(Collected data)
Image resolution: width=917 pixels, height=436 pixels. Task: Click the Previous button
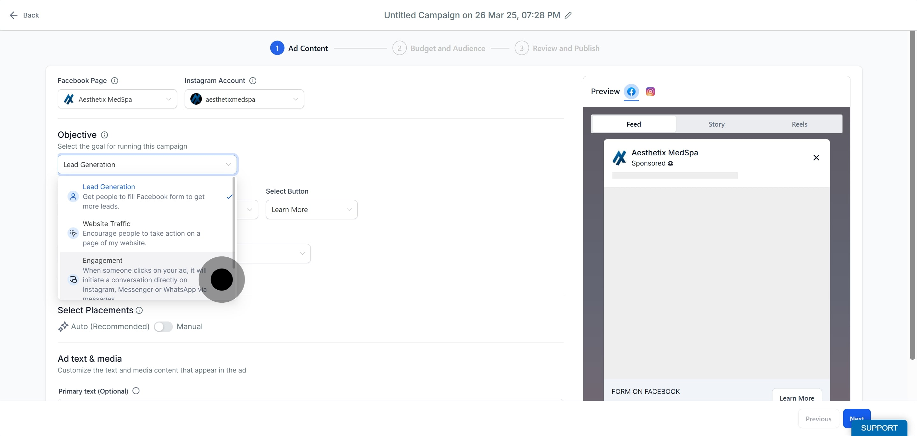[x=818, y=419]
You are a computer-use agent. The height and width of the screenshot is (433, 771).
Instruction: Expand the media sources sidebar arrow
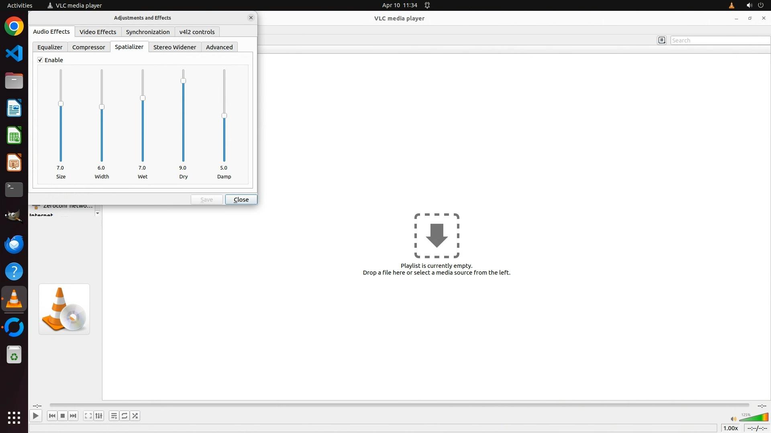pyautogui.click(x=98, y=213)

▶ [Exercise] Write out every entry above exactly as it stands, minus the pictures.

▶ [Exercise result]
Image resolution: width=917 pixels, height=436 pixels. Task: Click the Previous button
[x=818, y=419]
You are a computer-use agent. The height and width of the screenshot is (433, 771).
Instruction: Expand the media sources sidebar arrow
pyautogui.click(x=98, y=213)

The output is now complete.